=== Task prompt ===
Images should be omitted while the rest of the data is duplicated exactly.

(Stored data)
——
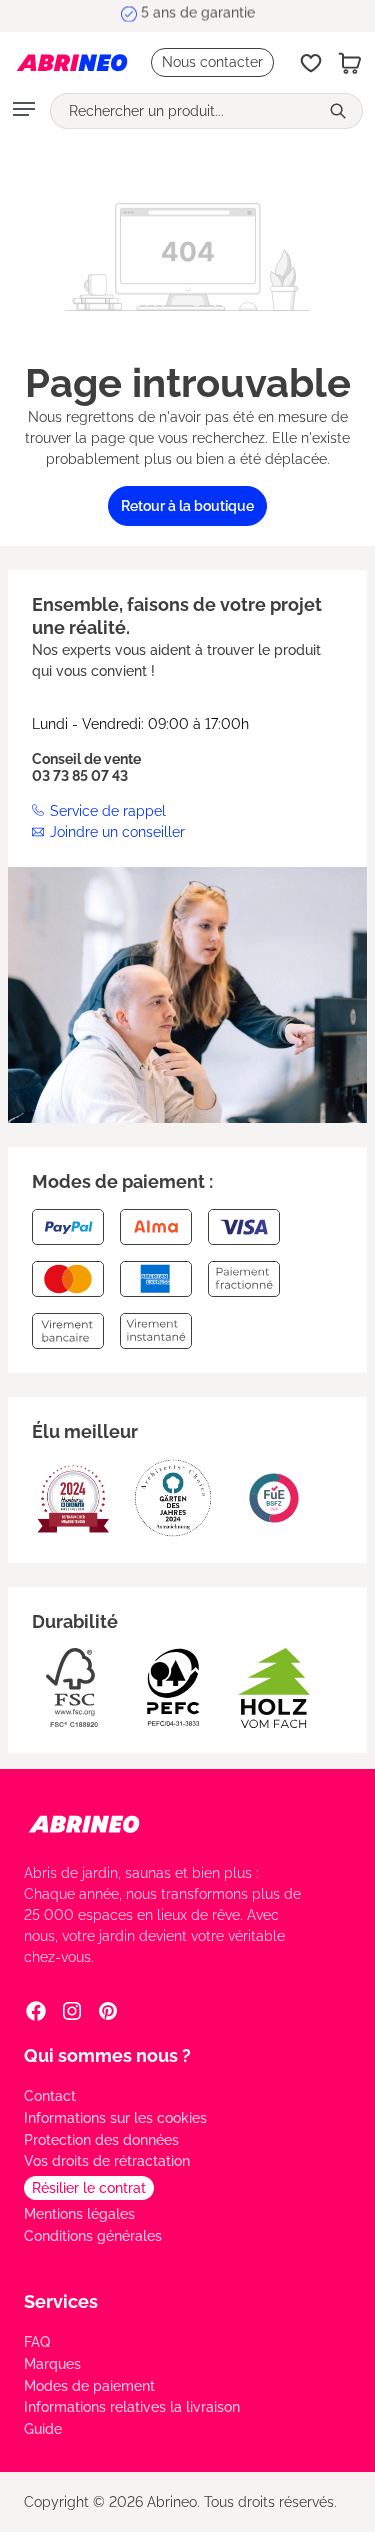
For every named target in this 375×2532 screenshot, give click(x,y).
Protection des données (101, 2140)
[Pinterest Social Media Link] (108, 2011)
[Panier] (350, 63)
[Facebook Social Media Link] (36, 2011)
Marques (52, 2364)
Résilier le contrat (89, 2188)
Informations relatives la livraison (132, 2407)
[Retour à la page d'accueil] (72, 63)
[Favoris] (311, 63)
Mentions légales (79, 2214)
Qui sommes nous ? (107, 2055)
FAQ (37, 2342)
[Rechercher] (340, 111)
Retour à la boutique (187, 506)
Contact (50, 2096)
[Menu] (24, 111)
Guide (43, 2429)
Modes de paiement (89, 2386)
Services (61, 2301)
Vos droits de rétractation (107, 2161)
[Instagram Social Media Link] (72, 2011)
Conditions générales (93, 2236)
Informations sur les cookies (115, 2118)
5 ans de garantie (198, 15)
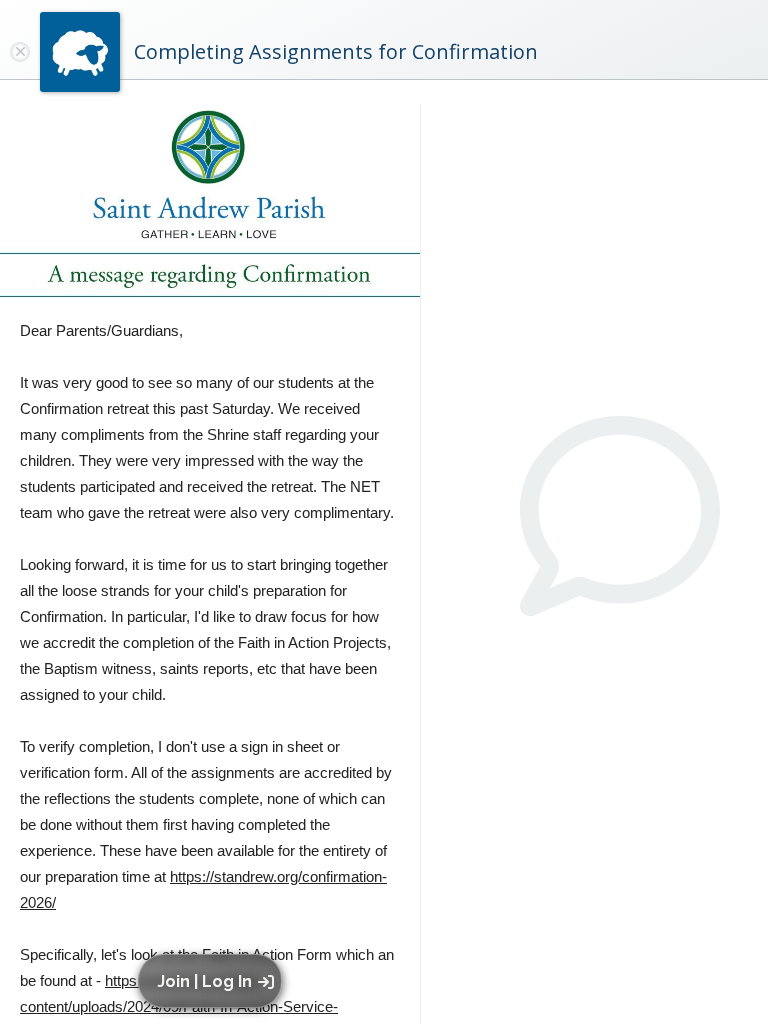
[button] (213, 981)
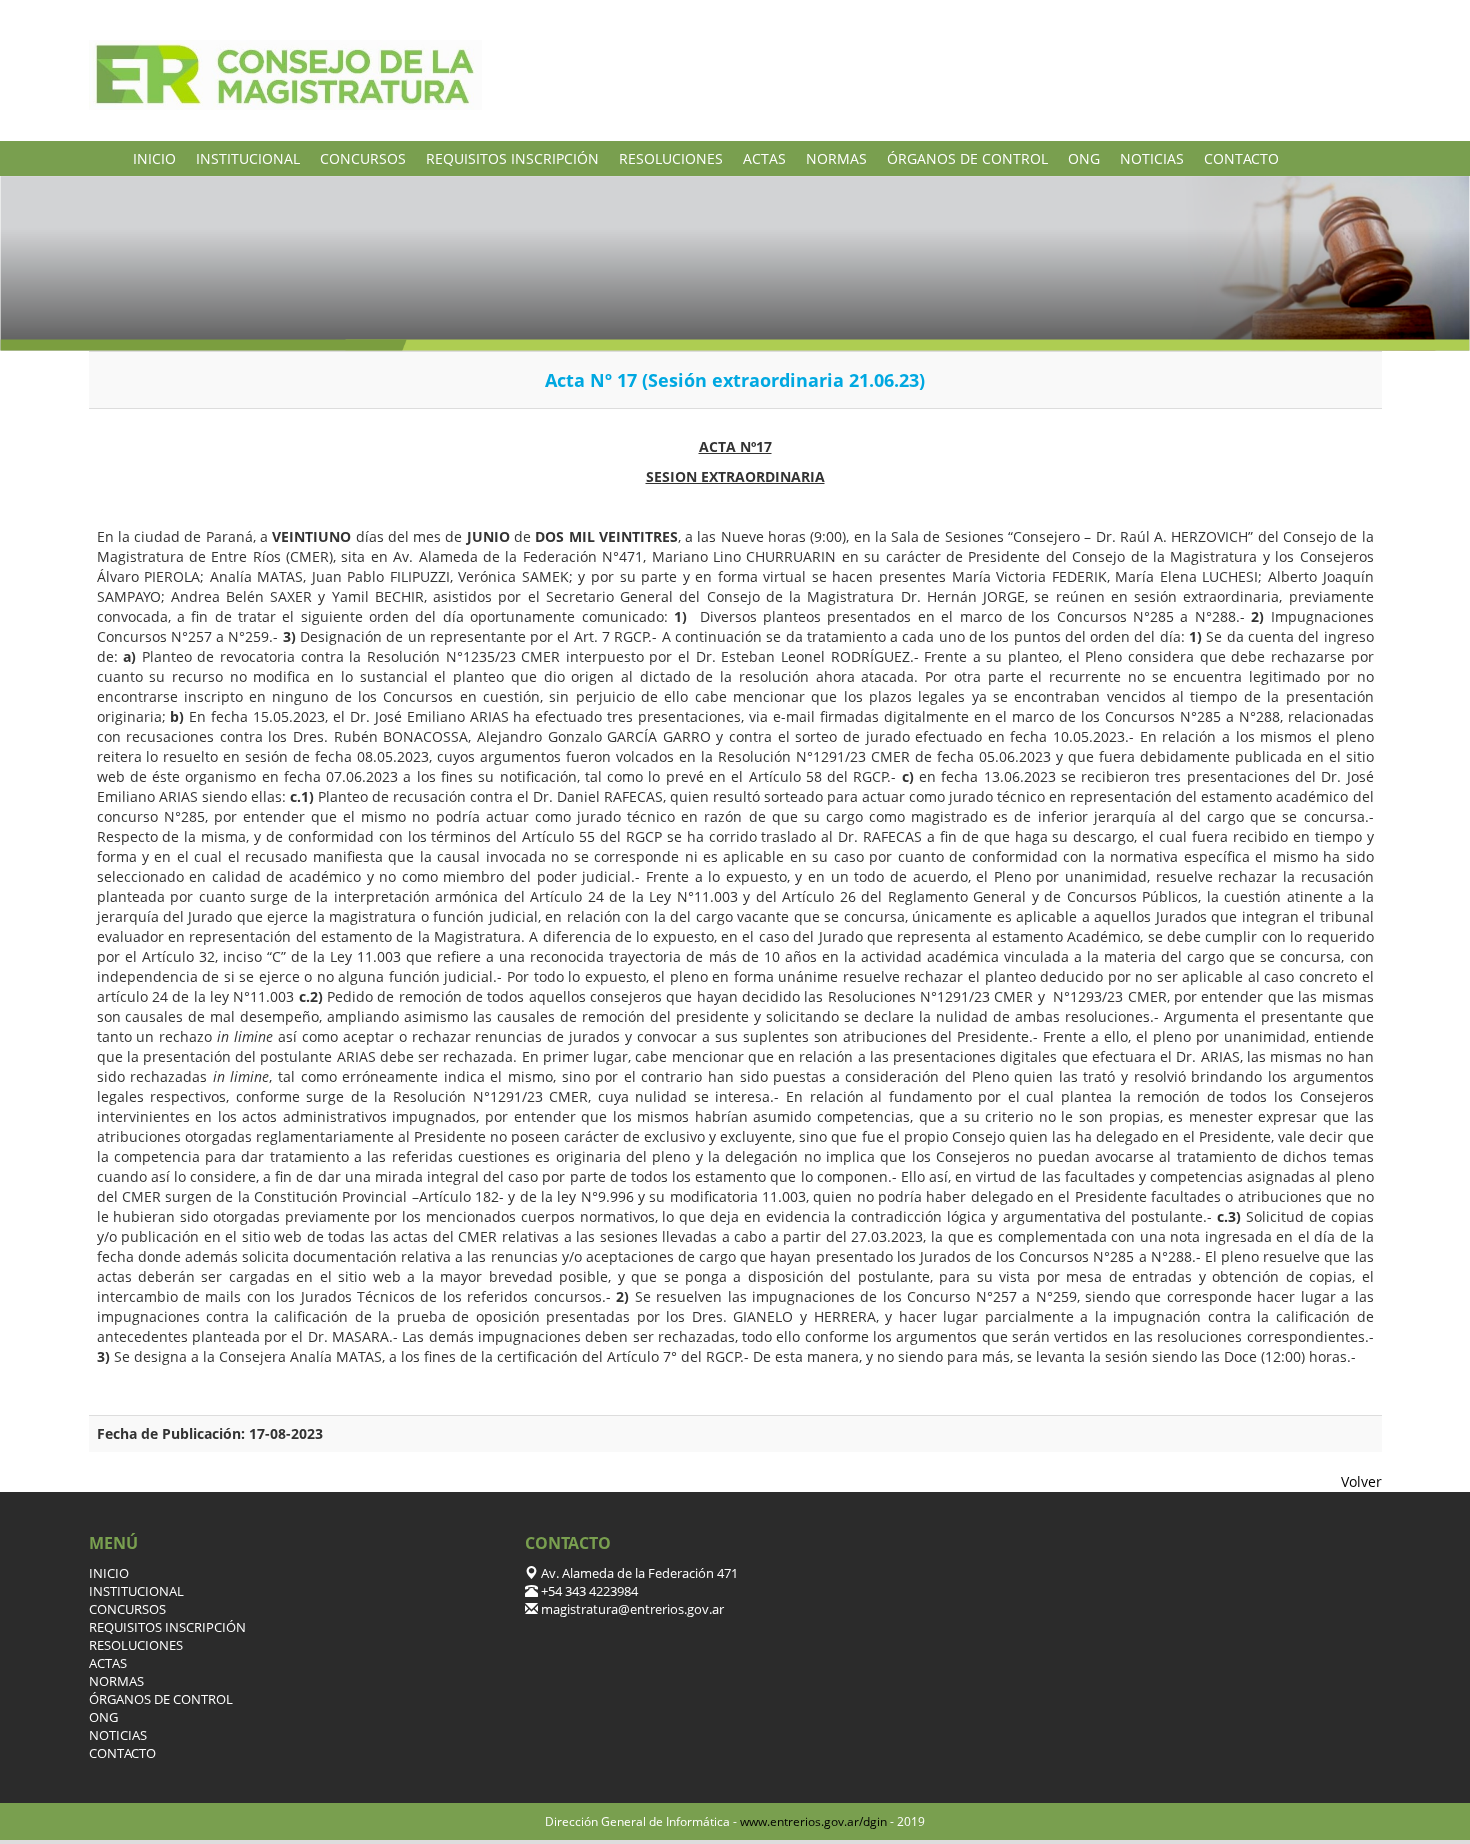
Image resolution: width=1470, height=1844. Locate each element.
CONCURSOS (363, 158)
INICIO (154, 158)
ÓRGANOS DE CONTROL (967, 158)
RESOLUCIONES (671, 158)
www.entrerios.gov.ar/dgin (813, 1821)
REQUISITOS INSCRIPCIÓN (512, 158)
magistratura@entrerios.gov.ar (631, 1609)
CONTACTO (1241, 158)
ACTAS (764, 158)
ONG (1084, 158)
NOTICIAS (1152, 158)
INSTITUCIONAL (248, 158)
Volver (1361, 1481)
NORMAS (836, 158)
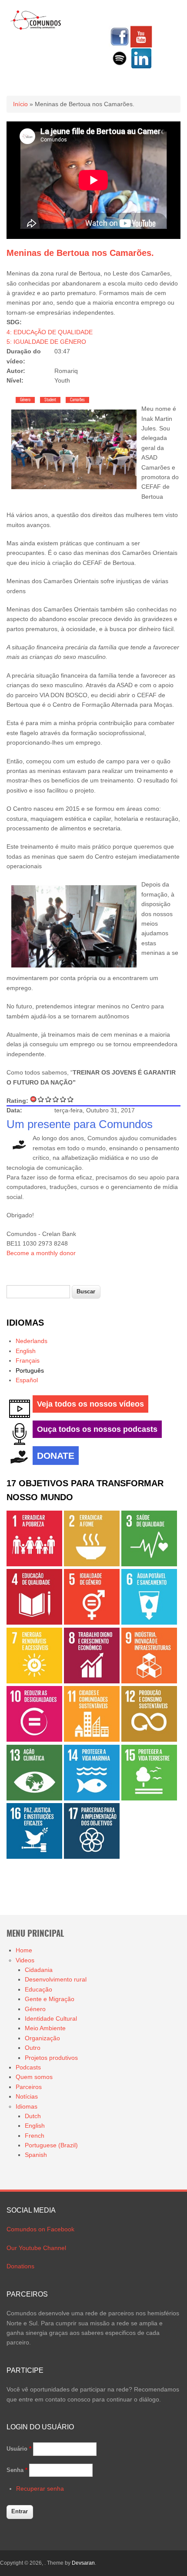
——
=== Result of this task ===
For every named target in this 375×2532 screenshot, give click(x,y).
Protection des données (101, 2140)
[Pinterest Social Media Link] (108, 2011)
[Panier] (350, 63)
[Facebook Social Media Link] (36, 2011)
Marques (52, 2364)
Résilier le contrat (89, 2188)
Informations relatives la livraison (132, 2407)
[Retour à la page d'accueil] (72, 63)
[Favoris] (311, 63)
Mentions légales (79, 2214)
Qui sommes nous ? (107, 2055)
FAQ (37, 2342)
[Rechercher] (340, 111)
Retour à la boutique (187, 506)
Contact (50, 2096)
[Menu] (24, 111)
Guide (43, 2429)
Modes de paiement (89, 2386)
Services (61, 2301)
Vos droits de rétractation (107, 2161)
[Instagram Social Media Link] (72, 2011)
Conditions générales (93, 2236)
Informations sur les cookies (115, 2118)
5 ans de garantie (198, 15)
[button] (213, 981)
Image resolution: width=1470, height=1844. Locate each element.
CONCURSOS (363, 158)
INICIO (154, 158)
ÓRGANOS DE CONTROL (967, 158)
RESOLUCIONES (671, 158)
www.entrerios.gov.ar/dgin (813, 1821)
REQUISITOS INSCRIPCIÓN (512, 158)
magistratura@entrerios.gov.ar (631, 1609)
CONTACTO (1241, 158)
ACTAS (764, 158)
ONG (1084, 158)
NOTICIAS (1152, 158)
INSTITUCIONAL (248, 158)
Volver (1361, 1481)
NORMAS (836, 158)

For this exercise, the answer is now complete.